Recensione di E. Necchi
a Cavalieri e Città. Convegno Internazionale di studi,
Volterra, Centro Studi Santa Maria Maddalena, 19-21 giugno 2008
Dal 19 al 21 giugno 2008, presso il Centro Studi Santa Maria Maddalena
di Volterra, si è svolto il Convegno Internazionale di studi Cavalieri
e città, organizzato dal Centro Europeo di Studi sulla Civiltà
Cavalleresca con la partecipazione dei comuni di Volterra, San Gimignano
e Certaldo.
Il primo giorno si è aperto con i saluti delle autorità.
Il sindaco di Volterra Cesare Bartaloni ha sottolineato la funzione di
incontro e confronto fra studiosi di ambiti diversi svolta dal Centro
Europeo di studi sulla Civiltà Cavalleresca e ha altresì
annunciato l’intenzione di contribuire alla prosecuzione delle attività
attraverso convegni, seminari, manifestazione e momenti ludico –
didattici. Anche il sindaco di Certaldo Andrea Campinoti ha espresso la
disponibilità del Comune a collaborare con il Centro, in quanto
fra i doveri delle piccole amministrazioni si pone la ricerca di strade
intelligenti atte a garantire la sinergia fra le varie agenzie di cultura
del territorio. L’assessore alla cultura di San Gimignano Gemma
Coppini, intervenuta in rappresentanza del Sindaco Marco Lisi, ha espresso
i più vivi ringraziamenti ai professori Franco Cardini, Duccio
Balestracci e Michelangelo Picone, con l’auspicio che il Centro
possa trovare una sede idonea e continuare ad assolvere il proprio mandato.
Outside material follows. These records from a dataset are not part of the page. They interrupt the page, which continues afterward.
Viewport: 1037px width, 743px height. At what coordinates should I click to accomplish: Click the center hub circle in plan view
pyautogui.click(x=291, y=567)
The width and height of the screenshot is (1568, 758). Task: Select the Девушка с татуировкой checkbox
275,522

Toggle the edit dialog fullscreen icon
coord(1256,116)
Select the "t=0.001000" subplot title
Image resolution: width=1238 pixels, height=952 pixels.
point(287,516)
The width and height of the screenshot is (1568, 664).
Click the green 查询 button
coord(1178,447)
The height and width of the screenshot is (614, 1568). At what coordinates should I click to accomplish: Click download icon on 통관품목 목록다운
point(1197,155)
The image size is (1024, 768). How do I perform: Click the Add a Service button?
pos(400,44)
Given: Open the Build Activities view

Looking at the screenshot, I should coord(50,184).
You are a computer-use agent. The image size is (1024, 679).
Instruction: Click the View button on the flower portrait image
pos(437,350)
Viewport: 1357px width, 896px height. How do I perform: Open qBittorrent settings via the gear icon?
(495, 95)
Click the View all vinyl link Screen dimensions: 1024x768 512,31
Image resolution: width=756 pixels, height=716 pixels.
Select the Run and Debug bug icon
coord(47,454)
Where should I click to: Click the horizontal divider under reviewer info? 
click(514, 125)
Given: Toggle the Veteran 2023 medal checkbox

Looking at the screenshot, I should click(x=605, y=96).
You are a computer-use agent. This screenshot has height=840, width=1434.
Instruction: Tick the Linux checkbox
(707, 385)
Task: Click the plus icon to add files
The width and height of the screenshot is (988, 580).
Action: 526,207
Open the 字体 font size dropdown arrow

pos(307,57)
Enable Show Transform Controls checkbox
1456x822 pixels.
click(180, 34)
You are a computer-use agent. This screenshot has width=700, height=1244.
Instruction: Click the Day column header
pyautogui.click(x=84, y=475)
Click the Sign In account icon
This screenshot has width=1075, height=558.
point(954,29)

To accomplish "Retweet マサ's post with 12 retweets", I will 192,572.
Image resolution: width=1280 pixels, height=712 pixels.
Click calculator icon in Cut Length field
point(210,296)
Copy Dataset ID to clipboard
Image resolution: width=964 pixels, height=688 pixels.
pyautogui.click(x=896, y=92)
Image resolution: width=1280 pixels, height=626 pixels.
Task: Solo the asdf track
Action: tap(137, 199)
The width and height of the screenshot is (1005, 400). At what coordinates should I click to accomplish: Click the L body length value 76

Infine l’assessore alla cultura del comune di Volterra Maurizio
Togoli ha precisato l’importanza del legame fra cultura e produttività
per la città, che vede nel convegno un momento di promozione a
più livelli.
I lavori effettivi sono stati avviati dal presidente Franco Cardini, il
quale ha tracciato un piccolo consuntivo, aperto a un grande preventivo,
dell’attività svolta in questa fase di ricerca di un vero
e proprio consolidamento. Il livello e la qualità del pubblico
sono indubbiamente importanti, ma per ora i convegni costituiscono l’attività
principale del Centro, pertanto occorre un ulteriore impegno continuativo
nel reperimento di una sede, di un logo e di una dotazione libraria. Si
ritiene inoltre necessario un coinvolgimento dei docenti delle scuole
secondarie di primo grado, per i quali l’aggiornamento si pone come
obbligo morale nel contributo alla crescita culturale, e quindi sociale,
delle nuove generazioni. Nello sforzo di creare un tessuto colloidale
comune, il Centro dovrà inoltre promuovere più ampi collegamenti,
anche al di fuori della Toscana, con i cultori della medievistica, spesso
penalizzati dalla mancanza di idonei canali di comunicazione.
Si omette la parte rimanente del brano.